NASDAQ:WYNN is not Winning this Year. Here is why

Wynn Resorts (NASDAQ:WYNN) is a high-end hotel and casino operator. The company has built itself into an iconic brand through its unique style and hospitality Wynn. Wynn is strategically place in both the highest revenue gaming destinations in the world, with a combined 5 hotels in Macau and Las Vegas.

The company’s stock nearly tripled from through the last decade on the back on robust growth from the Chinese market. Sadly the stock gave up most of that momentum due to internal scandals. As the new decade began, the company was looking to recover lost ground and seize new growth opportunities, however, the spread of the coronavirus has pushed the sector into a slump that might take years to recover from.

As the business model of gaming resorts thrives on mass gatherings of people, the fear of contamination has largely kept crowds away from the tables. Also, gaming resorts are heavily dependent on air travel due to their presence is concentrated in destinations such as Macau and Vegas, and not in mainstream cities. As social distancing becomes a new norm globally, it is unlikely that consumer demand will return to the sector until a vaccine is developed and administered globally. Investors are also worried about a looming recession as jobless claims in the US go through the roof.
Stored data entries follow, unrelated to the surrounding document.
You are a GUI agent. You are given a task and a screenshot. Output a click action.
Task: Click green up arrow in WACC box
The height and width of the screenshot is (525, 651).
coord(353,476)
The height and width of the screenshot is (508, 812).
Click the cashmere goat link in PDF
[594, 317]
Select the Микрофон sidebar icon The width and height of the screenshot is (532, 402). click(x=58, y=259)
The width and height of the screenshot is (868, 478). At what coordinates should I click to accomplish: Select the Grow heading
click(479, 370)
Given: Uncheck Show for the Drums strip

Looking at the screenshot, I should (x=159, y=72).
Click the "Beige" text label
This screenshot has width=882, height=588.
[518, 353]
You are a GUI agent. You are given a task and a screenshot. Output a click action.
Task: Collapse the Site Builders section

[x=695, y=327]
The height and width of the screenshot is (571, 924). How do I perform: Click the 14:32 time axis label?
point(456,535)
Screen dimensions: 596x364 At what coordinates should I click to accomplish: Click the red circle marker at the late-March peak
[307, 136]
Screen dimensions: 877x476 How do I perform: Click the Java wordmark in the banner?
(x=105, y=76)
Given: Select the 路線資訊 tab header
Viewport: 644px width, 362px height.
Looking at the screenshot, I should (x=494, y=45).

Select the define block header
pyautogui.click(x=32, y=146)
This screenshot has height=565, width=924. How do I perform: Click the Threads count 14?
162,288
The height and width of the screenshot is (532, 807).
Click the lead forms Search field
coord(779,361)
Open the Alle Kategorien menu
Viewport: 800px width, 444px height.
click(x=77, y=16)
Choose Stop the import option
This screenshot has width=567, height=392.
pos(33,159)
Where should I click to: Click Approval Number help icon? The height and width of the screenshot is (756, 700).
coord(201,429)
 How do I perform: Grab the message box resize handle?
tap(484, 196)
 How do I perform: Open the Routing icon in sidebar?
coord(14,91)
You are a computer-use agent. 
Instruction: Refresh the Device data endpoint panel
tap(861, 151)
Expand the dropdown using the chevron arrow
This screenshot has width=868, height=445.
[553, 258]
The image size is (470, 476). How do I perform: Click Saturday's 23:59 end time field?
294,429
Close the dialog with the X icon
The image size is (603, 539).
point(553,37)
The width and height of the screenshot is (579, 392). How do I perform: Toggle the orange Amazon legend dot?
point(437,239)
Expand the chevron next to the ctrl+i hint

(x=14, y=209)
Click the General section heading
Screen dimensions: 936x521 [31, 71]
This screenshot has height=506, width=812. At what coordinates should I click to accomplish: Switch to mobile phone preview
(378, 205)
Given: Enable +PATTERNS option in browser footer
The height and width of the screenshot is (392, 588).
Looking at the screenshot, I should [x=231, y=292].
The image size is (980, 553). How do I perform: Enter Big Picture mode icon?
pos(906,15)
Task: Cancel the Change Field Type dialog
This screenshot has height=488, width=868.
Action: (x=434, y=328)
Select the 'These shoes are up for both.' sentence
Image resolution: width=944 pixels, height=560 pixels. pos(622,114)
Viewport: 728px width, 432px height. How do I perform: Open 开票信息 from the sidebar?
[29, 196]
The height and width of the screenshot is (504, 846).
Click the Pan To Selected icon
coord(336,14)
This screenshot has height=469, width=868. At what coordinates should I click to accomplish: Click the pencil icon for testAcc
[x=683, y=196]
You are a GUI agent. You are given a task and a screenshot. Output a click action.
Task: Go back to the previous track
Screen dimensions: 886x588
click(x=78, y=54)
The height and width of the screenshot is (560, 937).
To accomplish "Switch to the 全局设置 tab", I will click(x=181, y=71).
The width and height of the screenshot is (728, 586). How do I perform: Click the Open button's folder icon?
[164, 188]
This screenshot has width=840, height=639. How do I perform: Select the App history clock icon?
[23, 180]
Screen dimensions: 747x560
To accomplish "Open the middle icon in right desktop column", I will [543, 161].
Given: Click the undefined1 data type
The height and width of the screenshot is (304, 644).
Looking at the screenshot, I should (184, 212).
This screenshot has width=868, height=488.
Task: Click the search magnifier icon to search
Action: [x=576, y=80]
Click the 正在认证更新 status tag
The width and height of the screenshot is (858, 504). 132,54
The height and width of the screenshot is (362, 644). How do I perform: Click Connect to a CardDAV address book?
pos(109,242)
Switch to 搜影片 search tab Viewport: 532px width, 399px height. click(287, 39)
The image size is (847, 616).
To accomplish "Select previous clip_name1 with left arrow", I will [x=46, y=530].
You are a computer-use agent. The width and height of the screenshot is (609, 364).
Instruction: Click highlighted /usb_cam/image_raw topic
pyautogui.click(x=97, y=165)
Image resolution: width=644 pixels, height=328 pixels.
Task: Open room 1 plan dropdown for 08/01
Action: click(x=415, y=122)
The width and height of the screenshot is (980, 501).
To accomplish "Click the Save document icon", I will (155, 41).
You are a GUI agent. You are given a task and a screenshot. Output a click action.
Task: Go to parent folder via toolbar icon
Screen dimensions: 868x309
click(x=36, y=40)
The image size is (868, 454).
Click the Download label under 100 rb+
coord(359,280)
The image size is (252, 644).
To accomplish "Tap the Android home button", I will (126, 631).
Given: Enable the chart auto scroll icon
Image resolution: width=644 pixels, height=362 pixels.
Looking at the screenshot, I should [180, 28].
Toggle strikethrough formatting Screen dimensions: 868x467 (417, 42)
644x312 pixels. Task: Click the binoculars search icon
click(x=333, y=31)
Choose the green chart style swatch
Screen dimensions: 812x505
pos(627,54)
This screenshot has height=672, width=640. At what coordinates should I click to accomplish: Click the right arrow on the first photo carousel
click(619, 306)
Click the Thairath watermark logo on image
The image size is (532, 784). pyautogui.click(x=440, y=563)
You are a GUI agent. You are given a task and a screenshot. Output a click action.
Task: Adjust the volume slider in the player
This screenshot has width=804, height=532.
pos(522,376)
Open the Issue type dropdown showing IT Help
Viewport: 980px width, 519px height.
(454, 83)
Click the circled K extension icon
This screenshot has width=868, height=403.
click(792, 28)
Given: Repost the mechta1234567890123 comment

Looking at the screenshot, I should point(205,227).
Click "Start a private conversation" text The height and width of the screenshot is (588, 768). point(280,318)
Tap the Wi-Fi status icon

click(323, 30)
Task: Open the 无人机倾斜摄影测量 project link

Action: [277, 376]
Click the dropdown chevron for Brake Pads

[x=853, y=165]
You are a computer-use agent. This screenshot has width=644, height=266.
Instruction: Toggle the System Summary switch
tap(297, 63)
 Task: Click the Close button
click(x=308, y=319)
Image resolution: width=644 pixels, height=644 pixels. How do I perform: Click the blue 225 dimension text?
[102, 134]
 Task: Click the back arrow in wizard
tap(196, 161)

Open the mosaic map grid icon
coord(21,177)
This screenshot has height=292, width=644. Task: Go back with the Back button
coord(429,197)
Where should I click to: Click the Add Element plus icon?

This week, the US declared a 16% drop in retail sales figures, which is a widely considered gauge of consumer demand and sentiment (CNN). With gaming resorts being strictly non-essential expenses for the general public, the sector faces a long journey to recovery. The company has already experience two weeks of shutdown in February in China and a nearly 10-week shutdown in Vegas. In a large scale hospitality business like gaming resorts, shutdowns are not met with proportionate reductions in operating costs. 

Secondly, Vegas resorts are heavily dependent on large business gatherings and conventions, such as the annual CES, for revenues. As work-from-home becomes a norm, investors are worried that the landscape of business travel and events might have permanently changed (PCMA). In a research survey conducted by EY, business event industry players reported cancellation of 87% of planned guests for the year and 66% of hosts have postponed events till further notice. (EY)

The company reported a 42% drop in revenue in Q1 and a cash-burn of nearly $1 billion per quarter. The company currently has $2.9 billion of liquidity. Wynn expects another $600 million from a bond offering, after which total liquidity should be about $3.5 billion. Hence with three quarters remaining, the company could burn through 75% of liquidity if demand doesn’t improve significantly. On top of that the company has about $630 million of principal repayment/interest expenses due this year and about $380 million of other obligations. (SEC)

Hence, taking into account long term debt and the current balance sheet position, the company is hugely dependent on return of demand.